Human Rights Watch also learned that authorities had arrested two more doctors - Dr. Ahmad Jamal, the head of the Bahrain Medical Society, and Dr. Nedhal Khalifa. Human Rights Watch learned that security forces arrested Jamal on May 3. Late the night before, at around 11p.m., the Interior Ministry's Criminal Investigation Directorate summoned Khalifa, 42. She went to the directorate's headquarters at the ministry and never returned home, Human Rights Watch learned. Khalifa is the wife of Dr. Sadiq Abdulla, also 42, who has not been heard from since he was detained on April 14. They are the parents of four children, ages 8 to 15.
On May 3, the justice minister, Shaikh Khalid bin Ali Al Khalifa, and the social development and acting health minister, Dr.

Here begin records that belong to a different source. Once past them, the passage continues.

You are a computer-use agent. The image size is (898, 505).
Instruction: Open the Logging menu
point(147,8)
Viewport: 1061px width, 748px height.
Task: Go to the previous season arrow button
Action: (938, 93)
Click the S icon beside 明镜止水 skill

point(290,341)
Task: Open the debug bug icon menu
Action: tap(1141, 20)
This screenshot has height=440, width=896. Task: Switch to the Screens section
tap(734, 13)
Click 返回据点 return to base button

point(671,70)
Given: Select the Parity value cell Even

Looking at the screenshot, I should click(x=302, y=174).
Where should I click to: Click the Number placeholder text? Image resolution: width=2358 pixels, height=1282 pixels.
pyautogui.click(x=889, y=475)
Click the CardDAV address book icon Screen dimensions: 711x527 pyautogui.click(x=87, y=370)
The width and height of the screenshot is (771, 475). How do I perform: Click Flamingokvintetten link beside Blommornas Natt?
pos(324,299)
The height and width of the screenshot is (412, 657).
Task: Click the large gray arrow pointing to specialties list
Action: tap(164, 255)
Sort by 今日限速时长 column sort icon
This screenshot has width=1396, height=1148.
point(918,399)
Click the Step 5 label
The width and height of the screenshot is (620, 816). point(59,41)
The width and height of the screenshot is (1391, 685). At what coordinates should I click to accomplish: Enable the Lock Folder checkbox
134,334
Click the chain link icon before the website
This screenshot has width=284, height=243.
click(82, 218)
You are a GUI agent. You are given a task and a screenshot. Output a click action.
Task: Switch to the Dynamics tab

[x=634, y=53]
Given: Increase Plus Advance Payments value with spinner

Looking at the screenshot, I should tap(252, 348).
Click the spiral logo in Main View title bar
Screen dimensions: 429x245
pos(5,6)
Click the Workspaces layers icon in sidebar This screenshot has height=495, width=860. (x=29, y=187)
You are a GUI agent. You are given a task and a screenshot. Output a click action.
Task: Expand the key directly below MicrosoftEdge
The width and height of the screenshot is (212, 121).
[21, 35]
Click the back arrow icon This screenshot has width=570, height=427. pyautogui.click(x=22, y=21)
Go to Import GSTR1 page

Fatima bint Mohammed Al Balooshi, announced criminal charges against 23 doctors and 24 nurses detained since March 17.The state-run Bahrain News Agency reported that the charges against them included "refusal to extend assistance to a person in need, embezzlement of public funds, assault that resulted in death, unauthorized possession of weapons and ammunition . . . illegal detention . . . attempt to occupy buildings by force, incitement to the forceful overthrow of a political regime, incitement to the hatred of a regime, incitement to the hatred of a segment of society, dissemination of false news and malicious rumors . . . and participation in unauthorized rallies and meetings."
Earlier, on April 27, the head of the Information Affairs Authority, Shaikh Fawaz bin Mohammed Al Khalifa, announced that authorities had referred 405 detainees to the special military court. Human Rights Watch is concerned that the 47 medical professionals are among those to be tried in Bahrain's special military courts.
Also on May 3 Human Rights Watch received credible reports that a human rights and opposition activist, Abdulhadi al-Khawaja, who was arrested on April 9 and whose whereabouts and well-being were unknown, had been admitted to Bahrain Defense Force hospital for six days for treatment of injuries, including to his jaw and head. One person who saw him said he was unrecognizable as a result of apparent beatings in detention.
The authorities should immediately release information on the whereabouts and well-being of Matar, Fairuz, Khalifa, and Jamal, Abdulhadi al-Khawaja, and the hundreds of others arbitrarily detained, and allow them immediate access to medical care, lawyers, and families, Human Rights Watch said.
"The United States, the United Kingdom, France, and other governments that have security and military relationships with Bahrain need to declare publicly that these relationships are all suspended until the torture and other horrific abuses by the Bahrain authorities come to an end," Stork said.